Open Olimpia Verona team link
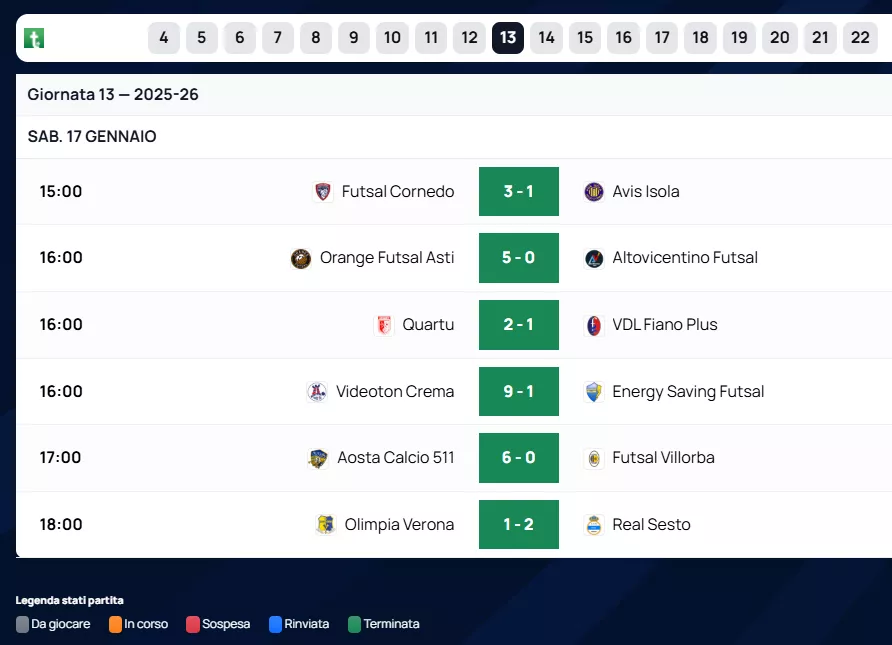The width and height of the screenshot is (892, 645). point(399,525)
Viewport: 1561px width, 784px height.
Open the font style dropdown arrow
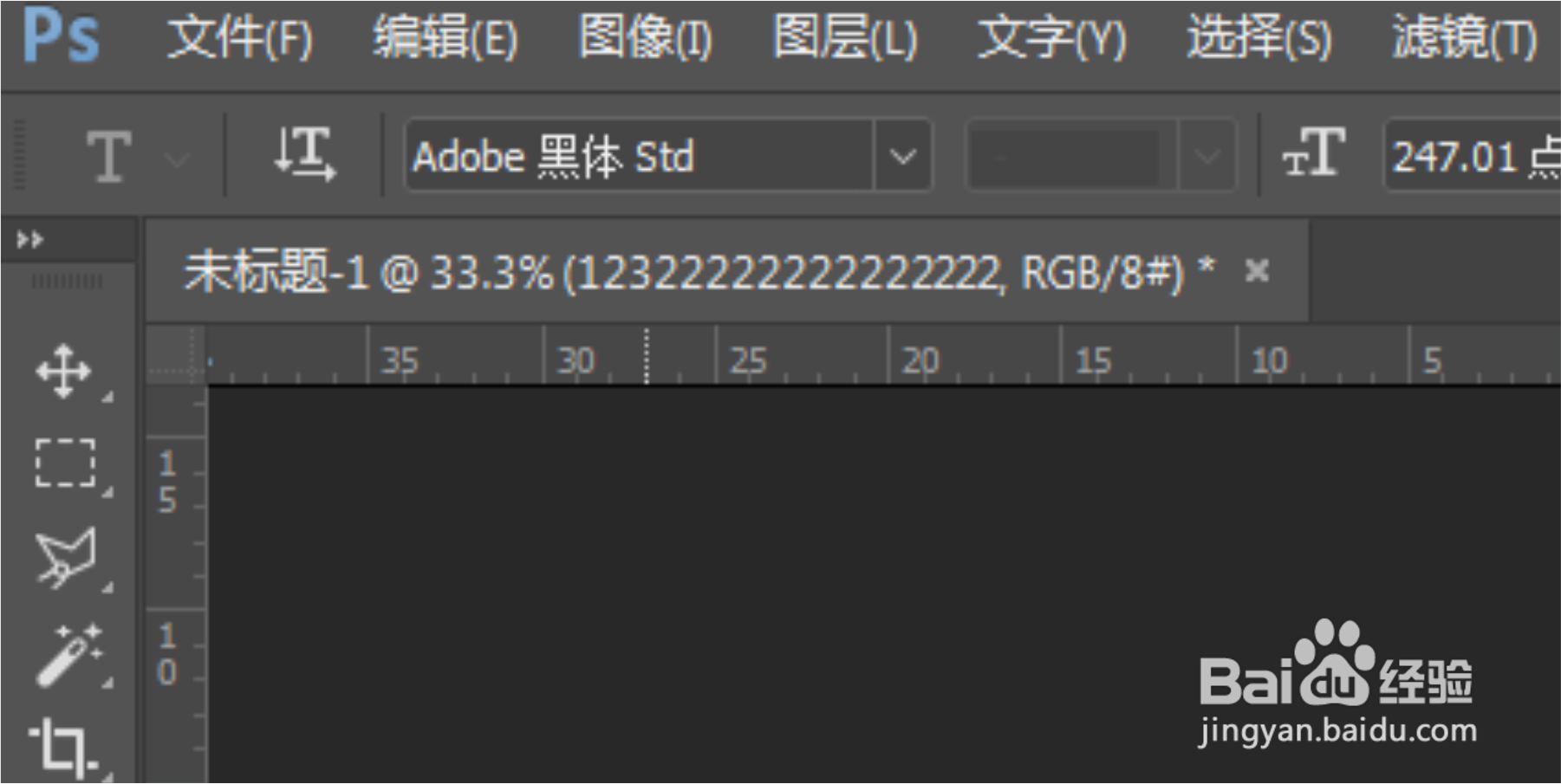pos(1207,157)
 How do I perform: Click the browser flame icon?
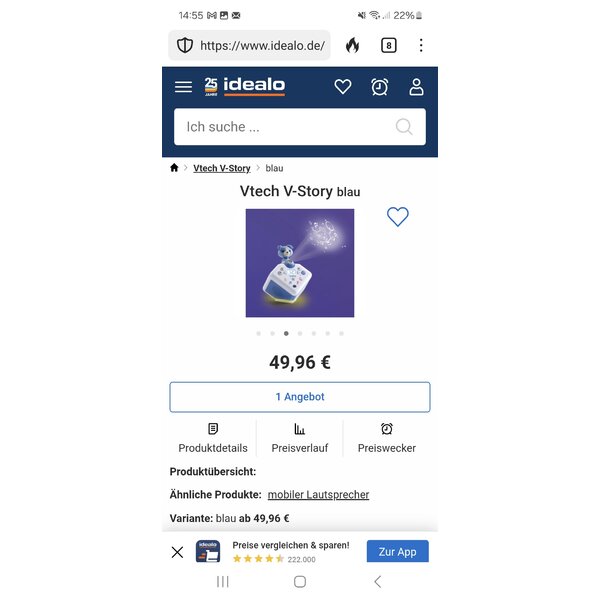click(x=352, y=46)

▸ **Written exercise**
Please rewrite the listing above, replacing "Open" with "Select" and keeping everything else the same. Omit the pictures.

▸ **The answer**
Select Olimpia Verona team link
The width and height of the screenshot is (892, 645). point(399,525)
Viewport: 1561px width, 784px height.
Select the font style dropdown arrow
pos(1207,157)
 How do I perform: Click the browser flame icon?
click(x=352, y=46)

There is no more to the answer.